Exercise goal:
Nothing but the lines from the one containing "Task: Open the All locations dropdown" to the end of the data should be copied, exactly, and the pictures stay out.

Data under study:
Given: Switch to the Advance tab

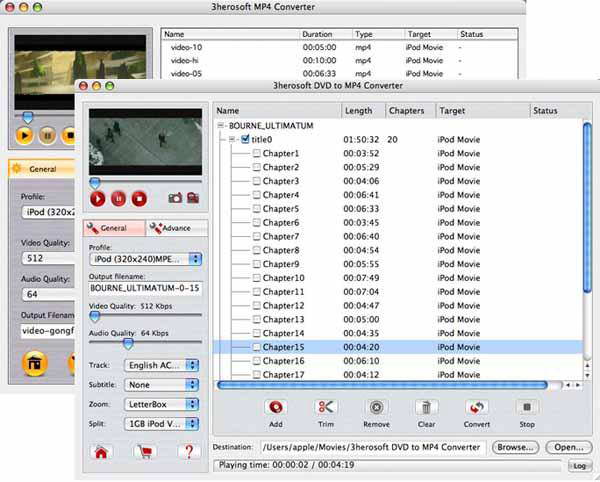Looking at the screenshot, I should [176, 228].
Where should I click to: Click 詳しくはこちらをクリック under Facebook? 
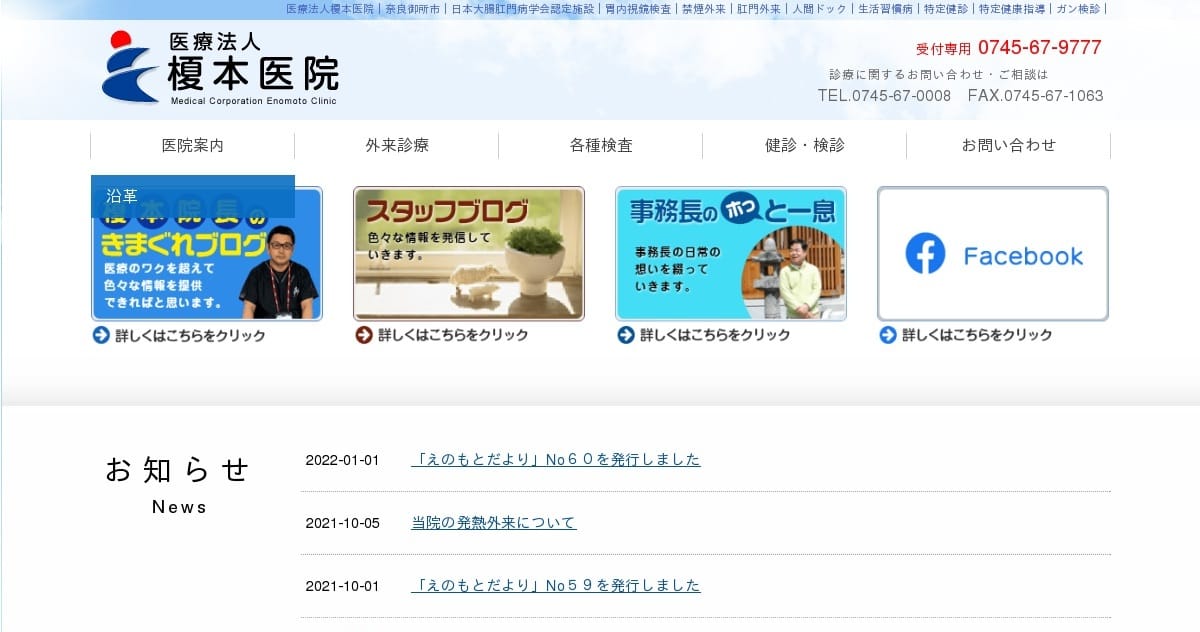pyautogui.click(x=976, y=335)
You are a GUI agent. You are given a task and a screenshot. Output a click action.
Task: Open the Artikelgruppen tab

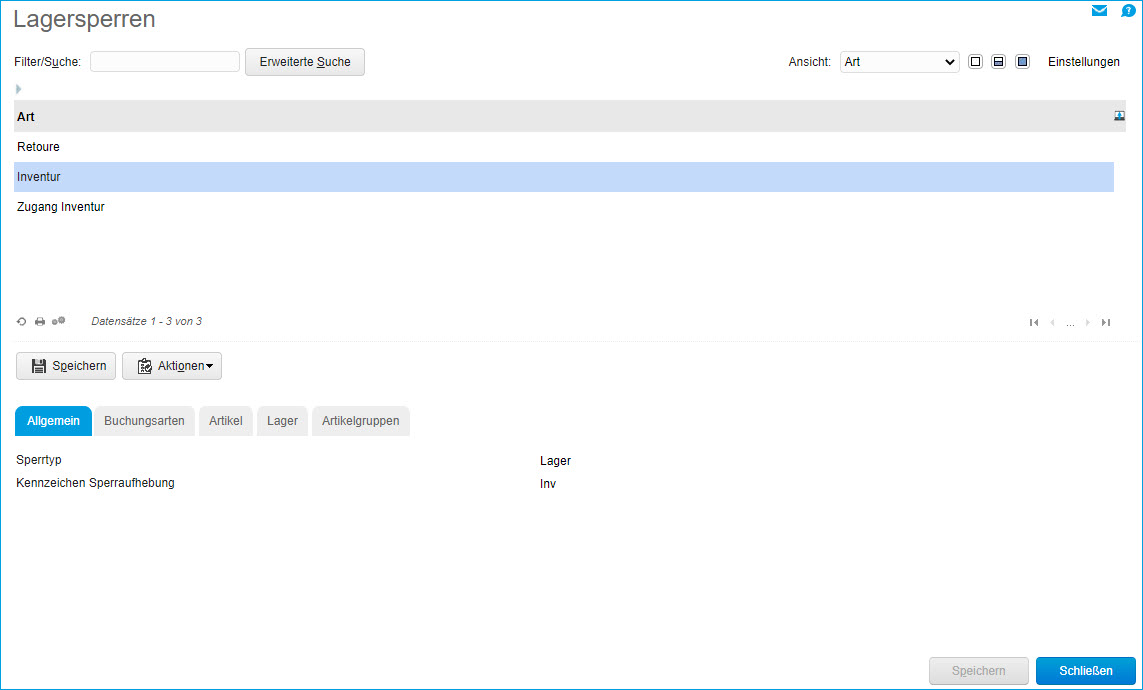(361, 421)
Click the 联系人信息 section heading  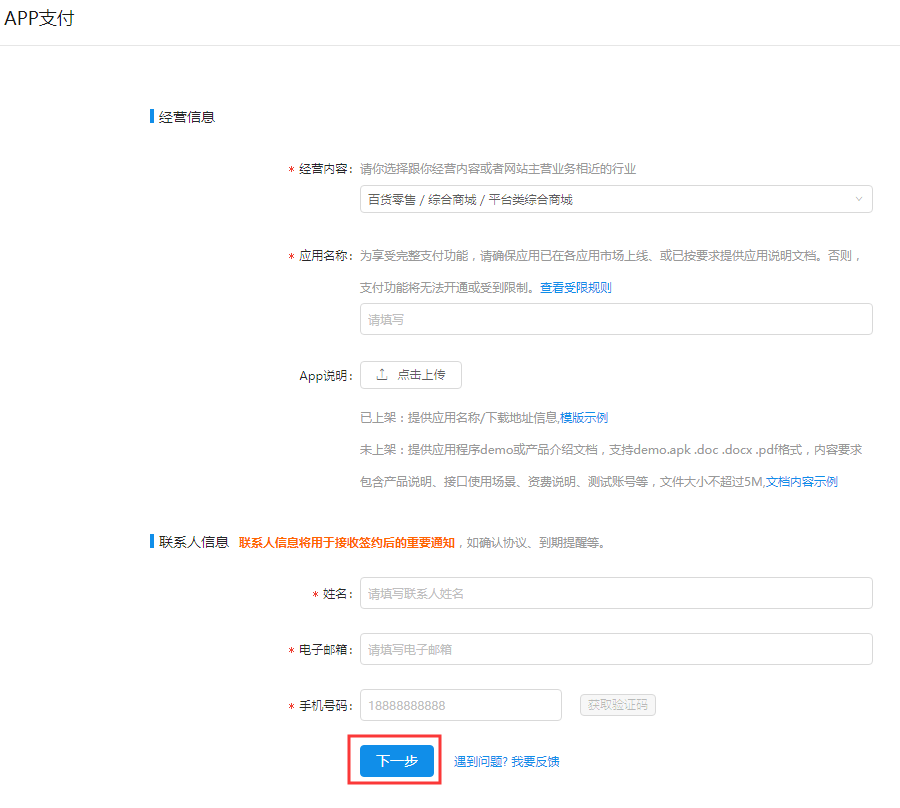coord(194,542)
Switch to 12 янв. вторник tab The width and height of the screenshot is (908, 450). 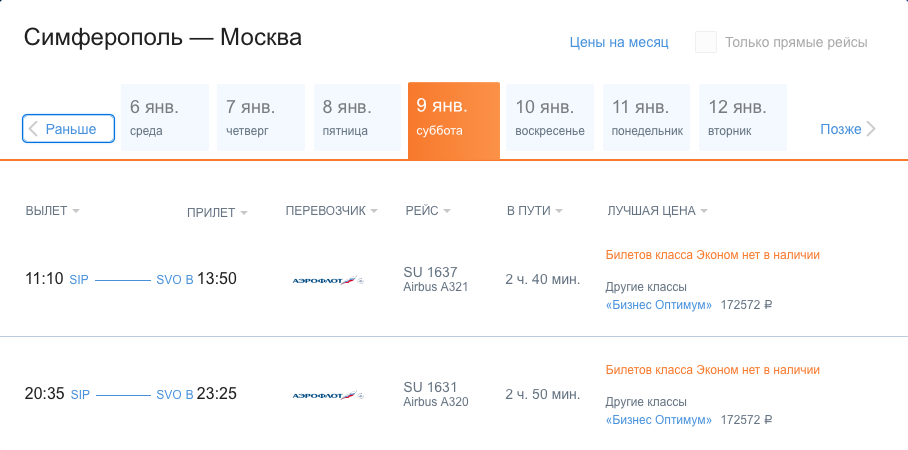pyautogui.click(x=742, y=118)
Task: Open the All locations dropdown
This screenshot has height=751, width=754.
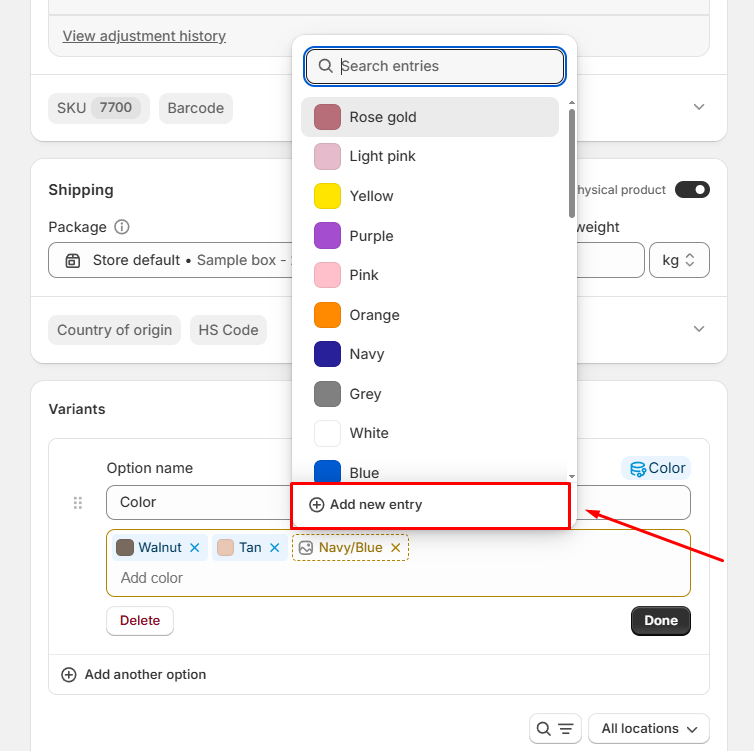Action: click(x=649, y=729)
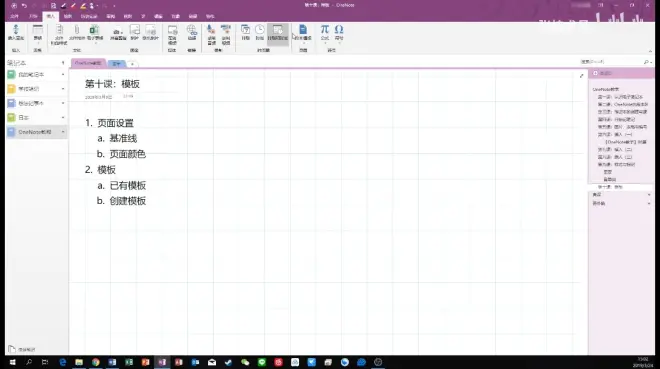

Solution to the problem:
Task: Open the All locations dropdown
This screenshot has height=751, width=754.
Action: click(x=649, y=729)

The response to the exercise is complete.